Why Q and K Had to Exist: The Naming Decision at the Core of Self-Attention
Q and K are separate learned projections of the same embedding because relevance is asymmetric — what's searching vs. what's available to be found. Using the raw embedding against itself makes every token attend maximally to itself.
A team is debugging why the token "agreed" attends heavily to "surgeon" six positions away, while nearly ignoring "the" sitting one position to its left. Attention weights are printed. The numbers are real. The question is why the mechanism works this way at all — why the thing that measures relevance needs two separate components instead of one.
The naive design would be to score every token against every other token by computing the dot product of their raw embeddings. Token A's vector dotted with token B's vector gives a scalar — do that for all pairs, normalize, and you have attention weights. It is simple. It is also broken from the first forward pass.
The problem is that an embedding vector is optimized to encode what a token means, not to encode two different things simultaneously: what this token is looking for, and what this token has to offer. These are not the same question. "surgeon" encodes a semantic cluster around medical expertise and action. But whether "surgeon" is a good match for what "agreed" is searching for depends on the syntactic and semantic context of the verb — a dimension that the raw embedding of "agreed" was never trained to express directly.
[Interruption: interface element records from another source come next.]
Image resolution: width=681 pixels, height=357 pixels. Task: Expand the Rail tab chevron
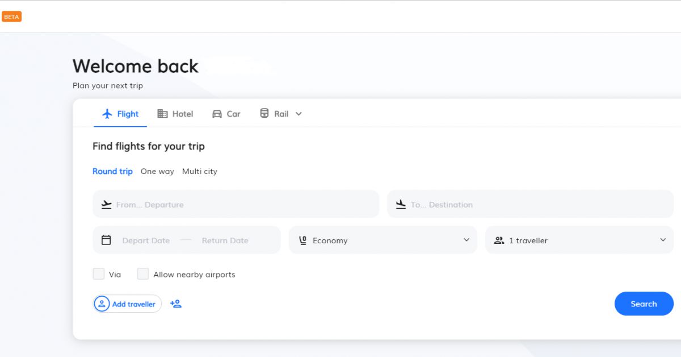click(x=299, y=114)
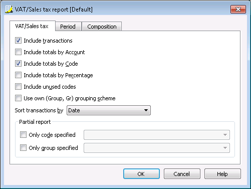Click the VAT report app icon in title bar
The width and height of the screenshot is (251, 189).
(9, 10)
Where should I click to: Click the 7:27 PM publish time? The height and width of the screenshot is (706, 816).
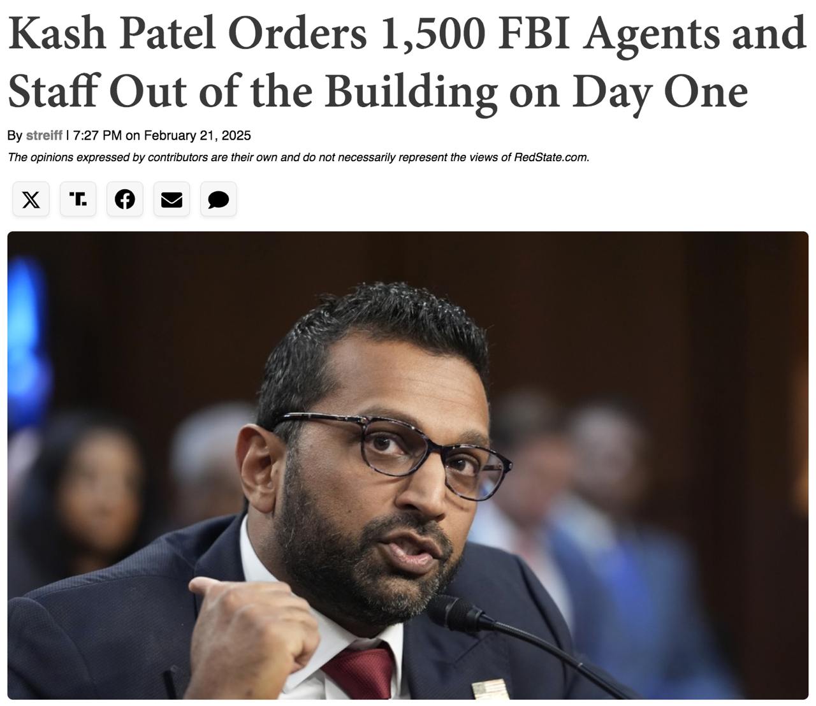(98, 136)
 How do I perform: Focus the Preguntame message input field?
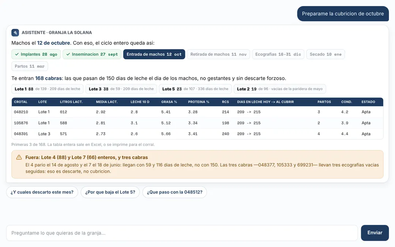pyautogui.click(x=182, y=233)
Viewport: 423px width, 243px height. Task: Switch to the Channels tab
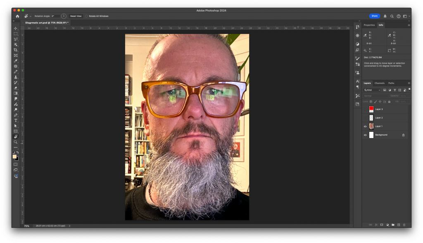click(x=379, y=83)
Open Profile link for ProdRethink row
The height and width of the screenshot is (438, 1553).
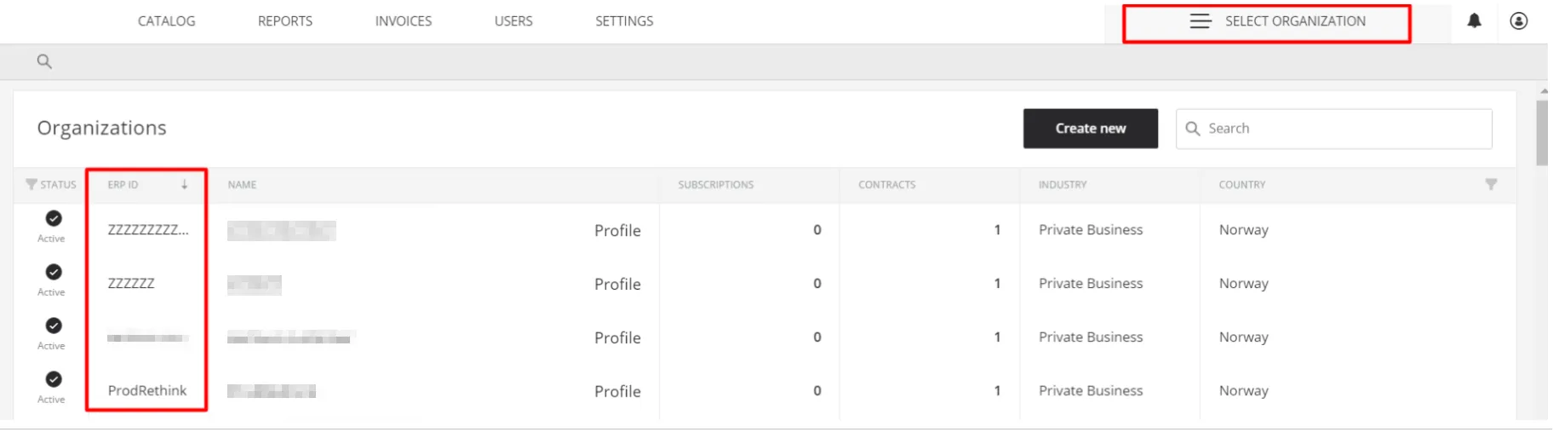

Worse: if you score a token against itself using its raw embedding, the dot product of a vector with itself is always its squared magnitude — the largest possible score. Every token becomes its own best match by default. Attention collapses. Every position attends to itself and ignores everything else.
The constraint this creates is exact: you need two different linear projections of each embedding — one that encodes what this token is searching for, and one that encodes what this token offers to others searching. The first is learned by a weight matrix W_Q. The second is learned by W_K. Both are applied to the same input embedding. The result is a Query vector and a Key vector for each token, living in a lower-dimensional projection space where dot products measure relevance along the axes that actually matter for the task.
Token embeddings (d_model = 512):
"agreed" → x_a [512 floats — encodes verb semantics]
"surgeon" → x_s [512 floats — encodes profession semantics]
Project through learned matrices (d_k = 64):
Q_agreed = x_a · W_Q [64 floats — "what am I looking for?"]
K_surgeon = x_s · W_K [64 floats — "what do I offer?"]
Score:
score = Q_agreed · K_surgeon / sqrt(64)
= 3.71 ← high: "agreed" is searching for an agent noun
score = Q_agreed · K_the / sqrt(64)
= 0.12 ← low: "the" offers nothing on that axis
Softmax over all scores → attention weights → weighted sum of V vectors
The division by sqrt(d_k) — 8.0 in this case — is not cosmetic. Without it, the dot products grow in magnitude as d_k grows, pushing the softmax into saturation where gradients vanish. Scaling keeps the distribution in a learnable regime.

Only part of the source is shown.